──────── Exercise inputs ────────
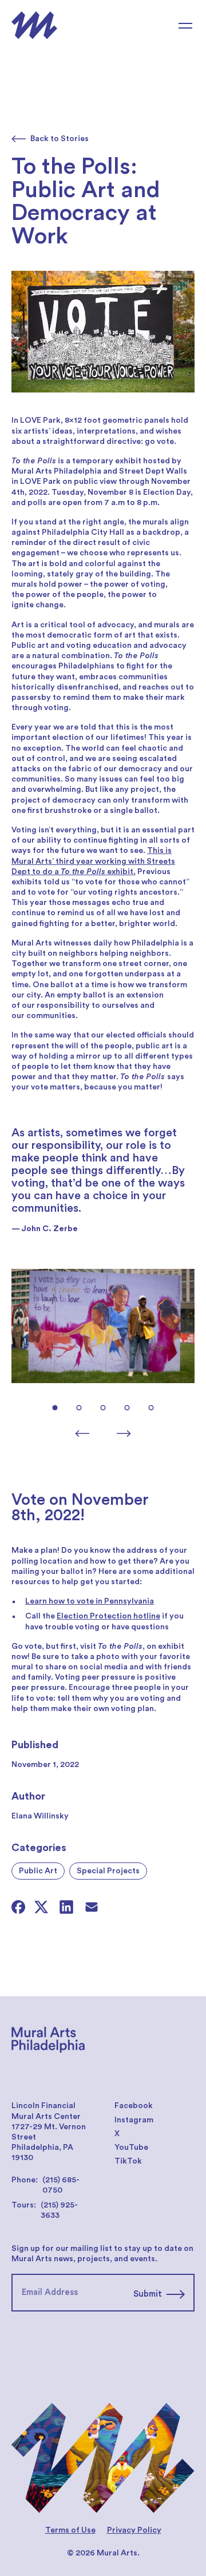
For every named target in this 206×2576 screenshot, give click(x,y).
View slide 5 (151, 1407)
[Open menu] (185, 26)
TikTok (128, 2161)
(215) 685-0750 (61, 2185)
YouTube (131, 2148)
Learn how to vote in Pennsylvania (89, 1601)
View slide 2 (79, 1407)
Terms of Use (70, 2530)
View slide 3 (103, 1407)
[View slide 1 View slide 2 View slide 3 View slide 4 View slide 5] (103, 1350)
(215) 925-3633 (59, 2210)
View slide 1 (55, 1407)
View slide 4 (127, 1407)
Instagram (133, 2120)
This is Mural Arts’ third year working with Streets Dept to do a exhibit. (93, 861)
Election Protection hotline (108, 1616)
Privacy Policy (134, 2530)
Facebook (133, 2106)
────────
• Try it: Retype the records above line for line and exactly, omitting their pictures.

• Answer to the problem:
For every named target in this 206×2576 screenshot, give click(x,y).
View slide 5 (151, 1407)
[Open menu] (185, 26)
TikTok (128, 2161)
(215) 685-0750 (61, 2185)
YouTube (131, 2148)
Learn how to vote in Pennsylvania (89, 1601)
View slide 2 (79, 1407)
Terms of Use (70, 2530)
View slide 3 (103, 1407)
[View slide 1 View slide 2 View slide 3 View slide 4 View slide 5] (103, 1350)
(215) 925-3633 (59, 2210)
View slide 1 (55, 1407)
View slide 4 (127, 1407)
Instagram (133, 2120)
This is Mural Arts’ third year working with Streets Dept to do a exhibit. (93, 861)
Election Protection hotline (108, 1616)
Privacy Policy (134, 2530)
Facebook (133, 2106)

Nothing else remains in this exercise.